If you build an oracle that tells you who wins the war that far in the future, you build a simulator that allows anyone to win any war. Everything is dual use.
That will never work on any complex system that behaves chaotically, such as the weather or complex human endeavors. Tiny uncertainties in the initial conditions rapidly turn into large uncertainties in the outcomes.
Not an LLM but models could get pretty good at weather

https://www.technologyreview.com/2024/12/04/1107892/google-d...

No, they don't, since the weather is chaotic.

I mean, there are the theorems about how close you can get, and models are not better than theoretically possible.

Yeah, I wish more people understood that it is simply not possible to make precise long-term forecasts of chaotic systems. Whether it is weather, financial markets, etc.

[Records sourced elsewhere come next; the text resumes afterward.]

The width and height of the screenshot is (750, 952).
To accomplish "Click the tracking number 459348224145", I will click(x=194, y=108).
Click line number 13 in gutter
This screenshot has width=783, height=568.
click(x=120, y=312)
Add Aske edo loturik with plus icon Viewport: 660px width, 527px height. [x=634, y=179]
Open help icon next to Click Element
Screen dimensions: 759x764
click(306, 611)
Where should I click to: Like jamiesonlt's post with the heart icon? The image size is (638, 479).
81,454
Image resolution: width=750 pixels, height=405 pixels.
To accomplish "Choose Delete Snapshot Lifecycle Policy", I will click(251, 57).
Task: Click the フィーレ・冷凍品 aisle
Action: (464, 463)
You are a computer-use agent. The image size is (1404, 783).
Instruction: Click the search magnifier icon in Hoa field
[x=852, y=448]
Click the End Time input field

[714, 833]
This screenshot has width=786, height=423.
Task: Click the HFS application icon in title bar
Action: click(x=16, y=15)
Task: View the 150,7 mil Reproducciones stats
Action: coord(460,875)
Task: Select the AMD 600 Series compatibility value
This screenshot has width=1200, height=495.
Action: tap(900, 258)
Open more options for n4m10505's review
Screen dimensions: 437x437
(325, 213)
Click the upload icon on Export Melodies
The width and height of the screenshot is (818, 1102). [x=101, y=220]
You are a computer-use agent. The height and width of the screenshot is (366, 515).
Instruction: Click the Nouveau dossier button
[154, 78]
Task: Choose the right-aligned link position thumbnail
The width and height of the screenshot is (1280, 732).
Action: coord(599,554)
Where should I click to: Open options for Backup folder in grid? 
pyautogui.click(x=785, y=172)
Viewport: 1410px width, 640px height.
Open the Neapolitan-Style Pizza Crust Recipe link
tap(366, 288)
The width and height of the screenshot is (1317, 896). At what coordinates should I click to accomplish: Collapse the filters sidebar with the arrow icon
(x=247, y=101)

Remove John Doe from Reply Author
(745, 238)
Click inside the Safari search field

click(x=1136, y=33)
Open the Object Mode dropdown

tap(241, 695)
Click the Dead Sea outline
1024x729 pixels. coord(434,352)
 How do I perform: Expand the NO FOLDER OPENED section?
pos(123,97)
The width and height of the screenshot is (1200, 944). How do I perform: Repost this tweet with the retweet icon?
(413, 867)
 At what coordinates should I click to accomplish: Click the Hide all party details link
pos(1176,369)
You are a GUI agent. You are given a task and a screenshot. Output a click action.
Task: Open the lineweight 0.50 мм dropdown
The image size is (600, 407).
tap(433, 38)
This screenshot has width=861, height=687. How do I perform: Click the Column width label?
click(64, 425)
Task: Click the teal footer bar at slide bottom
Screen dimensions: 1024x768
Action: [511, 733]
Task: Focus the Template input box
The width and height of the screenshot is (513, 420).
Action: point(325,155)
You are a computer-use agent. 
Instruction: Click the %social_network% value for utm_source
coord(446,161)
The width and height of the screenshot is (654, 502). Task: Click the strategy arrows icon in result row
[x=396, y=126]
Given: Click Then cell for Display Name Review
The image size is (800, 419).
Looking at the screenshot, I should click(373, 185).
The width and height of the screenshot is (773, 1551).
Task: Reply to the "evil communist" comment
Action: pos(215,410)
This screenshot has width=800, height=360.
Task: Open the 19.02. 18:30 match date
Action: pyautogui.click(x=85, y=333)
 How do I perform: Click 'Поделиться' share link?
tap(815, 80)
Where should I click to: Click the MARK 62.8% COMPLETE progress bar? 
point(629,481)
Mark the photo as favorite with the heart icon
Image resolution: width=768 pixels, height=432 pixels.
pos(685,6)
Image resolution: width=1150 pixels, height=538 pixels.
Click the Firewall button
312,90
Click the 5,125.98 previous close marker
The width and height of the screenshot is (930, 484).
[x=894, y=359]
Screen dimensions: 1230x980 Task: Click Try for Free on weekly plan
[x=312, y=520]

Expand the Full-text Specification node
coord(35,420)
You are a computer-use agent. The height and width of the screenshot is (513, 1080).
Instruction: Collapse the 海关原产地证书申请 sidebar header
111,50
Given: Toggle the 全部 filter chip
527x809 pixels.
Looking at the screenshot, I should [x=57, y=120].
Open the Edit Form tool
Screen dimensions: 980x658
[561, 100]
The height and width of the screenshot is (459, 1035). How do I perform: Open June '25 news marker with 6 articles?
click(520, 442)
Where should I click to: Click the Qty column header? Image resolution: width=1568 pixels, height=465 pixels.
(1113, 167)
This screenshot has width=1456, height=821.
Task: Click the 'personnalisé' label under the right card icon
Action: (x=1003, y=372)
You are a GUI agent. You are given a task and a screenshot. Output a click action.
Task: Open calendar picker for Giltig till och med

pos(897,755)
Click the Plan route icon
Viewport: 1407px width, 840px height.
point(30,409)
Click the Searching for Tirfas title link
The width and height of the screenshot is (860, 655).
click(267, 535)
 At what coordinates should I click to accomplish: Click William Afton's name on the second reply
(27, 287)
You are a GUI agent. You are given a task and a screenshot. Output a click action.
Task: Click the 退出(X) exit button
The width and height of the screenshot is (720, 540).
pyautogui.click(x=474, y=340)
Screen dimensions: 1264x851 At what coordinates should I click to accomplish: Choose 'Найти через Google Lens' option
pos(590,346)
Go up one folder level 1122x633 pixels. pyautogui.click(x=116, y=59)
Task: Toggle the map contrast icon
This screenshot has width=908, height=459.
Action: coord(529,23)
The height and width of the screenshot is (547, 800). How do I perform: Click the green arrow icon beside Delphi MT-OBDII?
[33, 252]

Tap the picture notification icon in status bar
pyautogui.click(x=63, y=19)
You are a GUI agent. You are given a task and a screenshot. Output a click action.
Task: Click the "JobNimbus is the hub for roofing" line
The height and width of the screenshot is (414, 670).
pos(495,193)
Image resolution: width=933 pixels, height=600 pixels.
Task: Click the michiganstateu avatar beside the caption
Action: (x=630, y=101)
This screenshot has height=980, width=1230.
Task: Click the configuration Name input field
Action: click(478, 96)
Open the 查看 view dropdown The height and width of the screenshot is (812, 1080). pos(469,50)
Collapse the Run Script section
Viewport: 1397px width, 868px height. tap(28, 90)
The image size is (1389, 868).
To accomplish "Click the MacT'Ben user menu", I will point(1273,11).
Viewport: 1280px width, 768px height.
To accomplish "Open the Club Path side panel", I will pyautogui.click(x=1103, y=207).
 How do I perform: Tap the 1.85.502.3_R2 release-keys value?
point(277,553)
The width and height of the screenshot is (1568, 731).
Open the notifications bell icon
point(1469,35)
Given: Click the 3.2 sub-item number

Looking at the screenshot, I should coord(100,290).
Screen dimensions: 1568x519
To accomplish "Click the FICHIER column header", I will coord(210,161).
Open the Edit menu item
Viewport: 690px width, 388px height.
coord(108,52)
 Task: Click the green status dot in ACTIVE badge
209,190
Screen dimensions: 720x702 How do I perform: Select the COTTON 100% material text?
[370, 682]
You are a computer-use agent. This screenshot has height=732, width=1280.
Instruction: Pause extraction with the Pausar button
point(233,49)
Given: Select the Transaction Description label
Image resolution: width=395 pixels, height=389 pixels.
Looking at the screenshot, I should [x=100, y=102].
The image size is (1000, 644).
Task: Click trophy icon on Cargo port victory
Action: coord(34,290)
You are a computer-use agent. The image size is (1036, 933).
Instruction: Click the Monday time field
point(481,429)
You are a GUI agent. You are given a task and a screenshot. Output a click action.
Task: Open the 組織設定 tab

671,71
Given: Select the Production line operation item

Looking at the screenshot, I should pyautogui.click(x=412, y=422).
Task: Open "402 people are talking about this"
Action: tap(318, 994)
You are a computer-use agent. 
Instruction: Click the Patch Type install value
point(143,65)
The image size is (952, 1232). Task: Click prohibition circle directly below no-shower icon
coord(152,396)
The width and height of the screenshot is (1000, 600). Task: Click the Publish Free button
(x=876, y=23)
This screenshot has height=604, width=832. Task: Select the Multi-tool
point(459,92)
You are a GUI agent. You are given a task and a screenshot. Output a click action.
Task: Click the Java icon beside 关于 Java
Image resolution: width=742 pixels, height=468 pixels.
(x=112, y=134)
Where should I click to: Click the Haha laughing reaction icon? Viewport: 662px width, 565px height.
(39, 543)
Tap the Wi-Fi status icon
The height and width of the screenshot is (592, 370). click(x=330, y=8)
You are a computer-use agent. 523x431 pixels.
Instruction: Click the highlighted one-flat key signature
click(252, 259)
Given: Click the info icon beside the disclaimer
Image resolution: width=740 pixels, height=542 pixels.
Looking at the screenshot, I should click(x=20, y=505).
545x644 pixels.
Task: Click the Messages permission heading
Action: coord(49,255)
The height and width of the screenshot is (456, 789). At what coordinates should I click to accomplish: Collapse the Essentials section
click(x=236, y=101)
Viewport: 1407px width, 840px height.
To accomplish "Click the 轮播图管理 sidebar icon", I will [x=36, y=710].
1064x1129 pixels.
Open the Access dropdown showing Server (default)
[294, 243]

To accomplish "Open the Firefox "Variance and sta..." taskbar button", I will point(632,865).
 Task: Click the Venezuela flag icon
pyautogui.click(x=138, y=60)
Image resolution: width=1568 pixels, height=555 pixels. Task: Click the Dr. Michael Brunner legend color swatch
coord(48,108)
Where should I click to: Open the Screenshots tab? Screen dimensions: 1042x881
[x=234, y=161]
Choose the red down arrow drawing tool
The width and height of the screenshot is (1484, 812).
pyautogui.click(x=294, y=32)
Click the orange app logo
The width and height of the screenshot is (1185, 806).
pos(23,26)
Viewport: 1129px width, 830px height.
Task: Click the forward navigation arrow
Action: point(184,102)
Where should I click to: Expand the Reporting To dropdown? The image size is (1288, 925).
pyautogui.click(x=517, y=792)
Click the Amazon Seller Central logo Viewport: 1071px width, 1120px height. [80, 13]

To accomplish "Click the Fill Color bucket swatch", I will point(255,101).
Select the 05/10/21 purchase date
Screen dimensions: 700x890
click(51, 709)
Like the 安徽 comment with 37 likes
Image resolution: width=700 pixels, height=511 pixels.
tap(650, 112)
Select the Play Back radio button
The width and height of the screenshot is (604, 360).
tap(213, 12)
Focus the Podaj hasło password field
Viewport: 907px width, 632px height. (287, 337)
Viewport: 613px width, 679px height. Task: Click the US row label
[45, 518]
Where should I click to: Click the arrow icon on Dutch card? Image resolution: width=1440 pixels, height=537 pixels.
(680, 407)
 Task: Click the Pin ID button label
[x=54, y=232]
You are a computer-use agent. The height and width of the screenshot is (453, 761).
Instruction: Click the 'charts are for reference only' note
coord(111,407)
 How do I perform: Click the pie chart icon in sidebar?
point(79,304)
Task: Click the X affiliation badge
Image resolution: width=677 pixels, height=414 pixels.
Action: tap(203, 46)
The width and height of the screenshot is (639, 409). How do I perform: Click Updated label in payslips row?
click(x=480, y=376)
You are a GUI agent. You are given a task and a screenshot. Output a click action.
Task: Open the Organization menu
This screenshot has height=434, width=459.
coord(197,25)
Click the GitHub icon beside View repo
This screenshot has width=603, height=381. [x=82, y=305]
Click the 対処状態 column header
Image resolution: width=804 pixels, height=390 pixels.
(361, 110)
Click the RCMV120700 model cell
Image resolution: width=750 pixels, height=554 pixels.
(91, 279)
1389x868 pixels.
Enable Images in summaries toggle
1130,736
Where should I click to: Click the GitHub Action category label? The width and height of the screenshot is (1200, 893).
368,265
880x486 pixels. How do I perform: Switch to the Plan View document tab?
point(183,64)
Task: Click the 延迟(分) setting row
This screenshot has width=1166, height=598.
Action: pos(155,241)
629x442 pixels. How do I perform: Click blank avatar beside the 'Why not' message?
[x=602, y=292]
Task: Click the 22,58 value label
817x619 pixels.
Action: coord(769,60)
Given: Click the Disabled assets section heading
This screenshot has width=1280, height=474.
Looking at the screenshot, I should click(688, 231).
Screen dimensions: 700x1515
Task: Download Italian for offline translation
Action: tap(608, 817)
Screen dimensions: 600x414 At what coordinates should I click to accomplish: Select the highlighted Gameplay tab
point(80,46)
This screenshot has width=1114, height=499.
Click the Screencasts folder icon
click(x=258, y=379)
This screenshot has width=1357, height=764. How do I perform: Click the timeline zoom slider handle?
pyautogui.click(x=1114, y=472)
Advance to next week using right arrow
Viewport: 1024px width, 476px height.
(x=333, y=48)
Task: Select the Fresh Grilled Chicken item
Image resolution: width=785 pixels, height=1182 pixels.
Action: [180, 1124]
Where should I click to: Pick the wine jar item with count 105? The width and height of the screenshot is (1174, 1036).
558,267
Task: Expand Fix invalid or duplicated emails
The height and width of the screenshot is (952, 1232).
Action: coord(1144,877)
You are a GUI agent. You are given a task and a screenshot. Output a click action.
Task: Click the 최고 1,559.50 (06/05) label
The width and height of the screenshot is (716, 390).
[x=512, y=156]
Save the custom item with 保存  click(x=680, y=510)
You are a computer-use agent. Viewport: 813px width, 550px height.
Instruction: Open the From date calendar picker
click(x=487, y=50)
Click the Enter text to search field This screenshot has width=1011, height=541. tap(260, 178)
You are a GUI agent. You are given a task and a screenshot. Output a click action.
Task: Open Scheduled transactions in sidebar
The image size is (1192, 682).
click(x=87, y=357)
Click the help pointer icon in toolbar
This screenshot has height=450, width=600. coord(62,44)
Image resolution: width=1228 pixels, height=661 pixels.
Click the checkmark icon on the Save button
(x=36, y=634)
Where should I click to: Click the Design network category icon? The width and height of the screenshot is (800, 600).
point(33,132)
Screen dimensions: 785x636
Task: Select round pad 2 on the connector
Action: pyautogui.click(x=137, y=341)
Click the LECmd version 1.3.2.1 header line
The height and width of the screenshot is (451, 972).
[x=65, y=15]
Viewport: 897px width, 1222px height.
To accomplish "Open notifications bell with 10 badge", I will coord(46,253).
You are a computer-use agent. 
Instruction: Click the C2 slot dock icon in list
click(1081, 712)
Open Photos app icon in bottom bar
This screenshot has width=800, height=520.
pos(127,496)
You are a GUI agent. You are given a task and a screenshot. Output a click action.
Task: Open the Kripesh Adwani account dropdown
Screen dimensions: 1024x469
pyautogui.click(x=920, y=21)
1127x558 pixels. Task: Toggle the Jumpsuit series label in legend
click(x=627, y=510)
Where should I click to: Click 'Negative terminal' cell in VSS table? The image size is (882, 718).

It is not that we don't know yet because our models are inadequate, it's that it is unknowable.

The problem is we stupidly branded the field "chaos theory" and made it sound like bullshit so the ideas of non-linear dynamics have largely been lost on several generations at this point.

Not just chaos theory but "chaos theory" + psychedelic fractal artwork. Then the popular James Gleick book, "Chaos: making a new science" just sounds like complete bullshit and it sold a ton of copies.

I only started studying non-linear dynamics in about 2015 after first running across it in the late 90s but I literally thought it was all pseudoscience then.

Between "chaos theory", fractals and a best selling book it would be hard to frame a new scientific field as pseudoscience more than what played out.